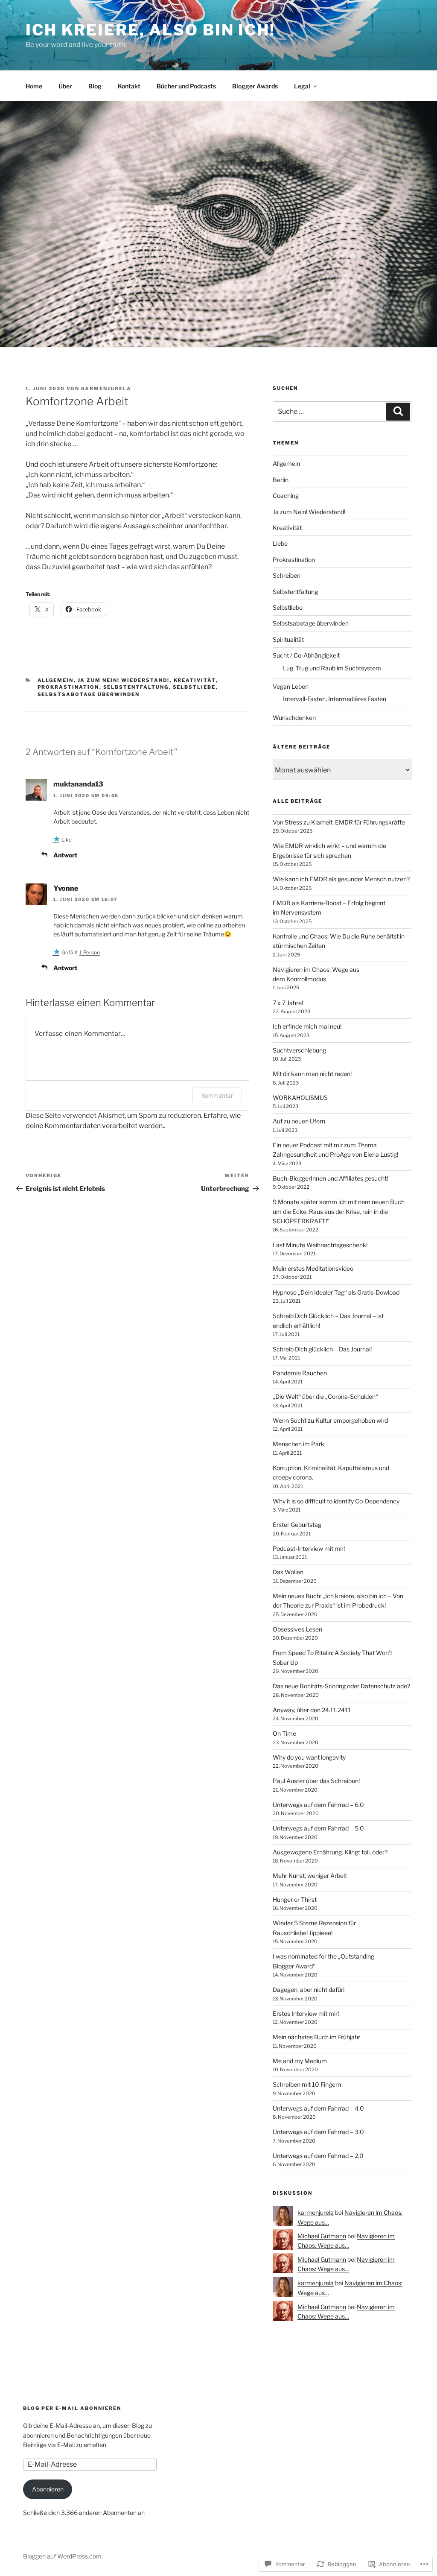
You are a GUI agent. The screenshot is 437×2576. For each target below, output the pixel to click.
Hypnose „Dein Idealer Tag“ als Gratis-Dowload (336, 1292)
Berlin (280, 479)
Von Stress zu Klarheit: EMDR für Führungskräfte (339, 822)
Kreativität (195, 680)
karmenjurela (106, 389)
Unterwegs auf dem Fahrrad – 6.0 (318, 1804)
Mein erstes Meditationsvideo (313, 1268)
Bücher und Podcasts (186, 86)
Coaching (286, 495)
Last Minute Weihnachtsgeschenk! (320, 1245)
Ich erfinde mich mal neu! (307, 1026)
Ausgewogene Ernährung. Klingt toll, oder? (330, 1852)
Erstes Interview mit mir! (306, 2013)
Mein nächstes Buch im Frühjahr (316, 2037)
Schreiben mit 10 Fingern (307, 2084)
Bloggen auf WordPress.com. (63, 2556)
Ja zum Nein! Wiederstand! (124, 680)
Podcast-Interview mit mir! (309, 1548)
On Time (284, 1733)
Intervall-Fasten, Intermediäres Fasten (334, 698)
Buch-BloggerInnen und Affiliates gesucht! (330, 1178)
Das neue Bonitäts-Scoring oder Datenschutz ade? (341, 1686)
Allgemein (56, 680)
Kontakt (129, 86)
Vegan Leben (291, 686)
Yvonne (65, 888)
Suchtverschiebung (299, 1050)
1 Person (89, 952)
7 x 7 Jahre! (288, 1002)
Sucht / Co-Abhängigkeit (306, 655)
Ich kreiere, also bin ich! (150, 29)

* * *

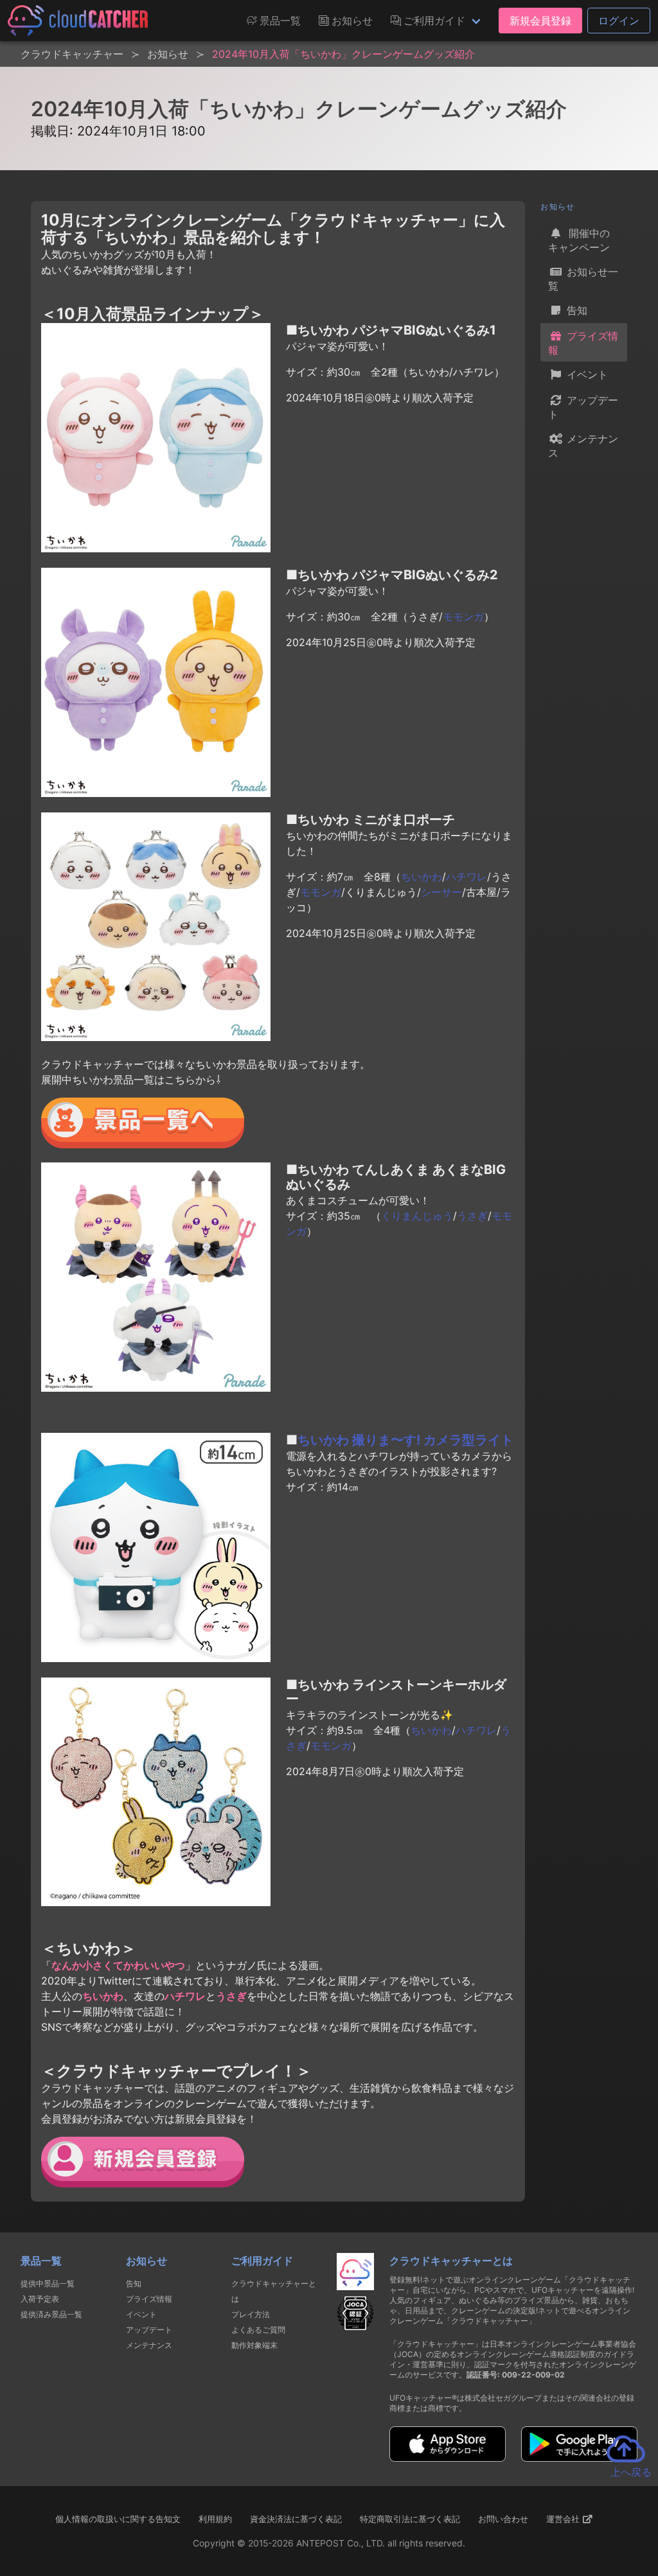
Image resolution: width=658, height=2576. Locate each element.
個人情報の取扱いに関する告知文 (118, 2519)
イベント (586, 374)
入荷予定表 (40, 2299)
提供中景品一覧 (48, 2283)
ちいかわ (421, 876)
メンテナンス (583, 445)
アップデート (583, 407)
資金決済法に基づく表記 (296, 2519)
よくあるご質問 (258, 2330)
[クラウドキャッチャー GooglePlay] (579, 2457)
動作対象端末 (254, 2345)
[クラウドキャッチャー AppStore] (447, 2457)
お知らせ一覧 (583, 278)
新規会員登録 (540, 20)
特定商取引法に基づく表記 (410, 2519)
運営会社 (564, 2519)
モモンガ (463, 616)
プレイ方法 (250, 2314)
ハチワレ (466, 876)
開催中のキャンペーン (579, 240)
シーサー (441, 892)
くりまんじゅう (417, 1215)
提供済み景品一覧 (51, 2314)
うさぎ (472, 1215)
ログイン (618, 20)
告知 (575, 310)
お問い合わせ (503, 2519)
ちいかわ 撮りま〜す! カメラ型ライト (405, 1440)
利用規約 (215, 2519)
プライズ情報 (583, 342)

WORK REQUEST:
Could you set down, exactly as written, the lines above between the one holding "特定商取引法に基づく表記 (410, 2519)" and the one holding "プライズ情報 (583, 342)", inclusive, and nothing more?

SOLUTION TO THIS TASK:
特定商取引法に基づく表記 (410, 2519)
運営会社 (564, 2519)
モモンガ (463, 616)
プレイ方法 (250, 2314)
ハチワレ (466, 876)
開催中のキャンペーン (579, 240)
シーサー (441, 892)
くりまんじゅう (417, 1215)
提供済み景品一覧 (51, 2314)
うさぎ (472, 1215)
ログイン (618, 20)
告知 (575, 310)
お問い合わせ (503, 2519)
ちいかわ 撮りま〜す! カメラ型ライト (405, 1440)
利用規約 (215, 2519)
プライズ情報 (583, 342)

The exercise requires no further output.